## WHAT YOU NEED TO DO
Would you restate all the entries exactly, leaving nothing out?
··· DATA TO USE
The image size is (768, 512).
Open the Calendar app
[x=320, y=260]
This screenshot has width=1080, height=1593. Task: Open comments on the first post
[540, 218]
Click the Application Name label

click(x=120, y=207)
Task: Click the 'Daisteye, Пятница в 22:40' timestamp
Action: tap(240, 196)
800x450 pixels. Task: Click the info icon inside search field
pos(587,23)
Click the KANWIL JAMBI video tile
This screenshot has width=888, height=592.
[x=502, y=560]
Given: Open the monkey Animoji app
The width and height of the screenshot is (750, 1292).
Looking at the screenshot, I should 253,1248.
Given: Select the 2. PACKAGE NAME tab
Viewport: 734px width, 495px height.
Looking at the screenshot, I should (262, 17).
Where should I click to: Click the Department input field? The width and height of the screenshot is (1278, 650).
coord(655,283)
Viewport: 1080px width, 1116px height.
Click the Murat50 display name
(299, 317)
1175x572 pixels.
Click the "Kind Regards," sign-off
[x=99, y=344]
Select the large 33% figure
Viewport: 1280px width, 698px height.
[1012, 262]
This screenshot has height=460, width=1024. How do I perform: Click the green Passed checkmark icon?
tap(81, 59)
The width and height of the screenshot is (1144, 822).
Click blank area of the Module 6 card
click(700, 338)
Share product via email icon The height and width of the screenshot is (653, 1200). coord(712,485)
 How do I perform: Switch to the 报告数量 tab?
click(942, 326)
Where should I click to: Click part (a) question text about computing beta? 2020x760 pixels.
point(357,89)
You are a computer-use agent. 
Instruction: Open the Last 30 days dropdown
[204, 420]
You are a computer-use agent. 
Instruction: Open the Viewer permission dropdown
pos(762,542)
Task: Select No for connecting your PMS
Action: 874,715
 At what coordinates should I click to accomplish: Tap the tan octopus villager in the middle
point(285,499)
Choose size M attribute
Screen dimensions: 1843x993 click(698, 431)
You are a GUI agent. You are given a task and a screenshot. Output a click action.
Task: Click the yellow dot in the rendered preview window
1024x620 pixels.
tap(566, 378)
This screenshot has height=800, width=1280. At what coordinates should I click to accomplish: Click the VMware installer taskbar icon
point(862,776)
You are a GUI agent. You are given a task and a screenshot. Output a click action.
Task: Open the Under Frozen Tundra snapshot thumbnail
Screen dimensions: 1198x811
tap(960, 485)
······
## ANSWER BOX
The image size is (768, 512).
Open the Calendar app
[x=320, y=260]
This screenshot has width=1080, height=1593. Task: Open comments on the first post
[540, 218]
Click the Application Name label

click(x=120, y=207)
Task: Click the 'Daisteye, Пятница в 22:40' timestamp
Action: tap(240, 196)
800x450 pixels. Task: Click the info icon inside search field
pos(587,23)
Click the KANWIL JAMBI video tile
This screenshot has width=888, height=592.
[x=502, y=560]
Given: Open the monkey Animoji app
The width and height of the screenshot is (750, 1292).
Looking at the screenshot, I should 253,1248.
Given: Select the 2. PACKAGE NAME tab
Viewport: 734px width, 495px height.
Looking at the screenshot, I should (262, 17).
Where should I click to: Click the Department input field? The width and height of the screenshot is (1278, 650).
coord(655,283)
Viewport: 1080px width, 1116px height.
Click the Murat50 display name
(299, 317)
1175x572 pixels.
Click the "Kind Regards," sign-off
[x=99, y=344]
Select the large 33% figure
Viewport: 1280px width, 698px height.
[1012, 262]
This screenshot has height=460, width=1024. How do I perform: Click the green Passed checkmark icon?
tap(81, 59)
The width and height of the screenshot is (1144, 822).
Click blank area of the Module 6 card
click(700, 338)
Share product via email icon The height and width of the screenshot is (653, 1200). coord(712,485)
 How do I perform: Switch to the 报告数量 tab?
click(942, 326)
Where should I click to: Click part (a) question text about computing beta? 2020x760 pixels.
point(357,89)
You are a computer-use agent. 
Instruction: Open the Last 30 days dropdown
[204, 420]
You are a computer-use agent. 
Instruction: Open the Viewer permission dropdown
pos(762,542)
Task: Select No for connecting your PMS
Action: 874,715
 At what coordinates should I click to accomplish: Tap the tan octopus villager in the middle
point(285,499)
Choose size M attribute
Screen dimensions: 1843x993 click(698, 431)
You are a GUI agent. You are given a task and a screenshot. Output a click action.
Task: Click the yellow dot in the rendered preview window
1024x620 pixels.
tap(566, 378)
This screenshot has height=800, width=1280. At what coordinates should I click to accomplish: Click the VMware installer taskbar icon
point(862,776)
You are a GUI agent. You are given a task and a screenshot. Output a click action.
Task: Open the Under Frozen Tundra snapshot thumbnail
Screen dimensions: 1198x811
tap(960, 485)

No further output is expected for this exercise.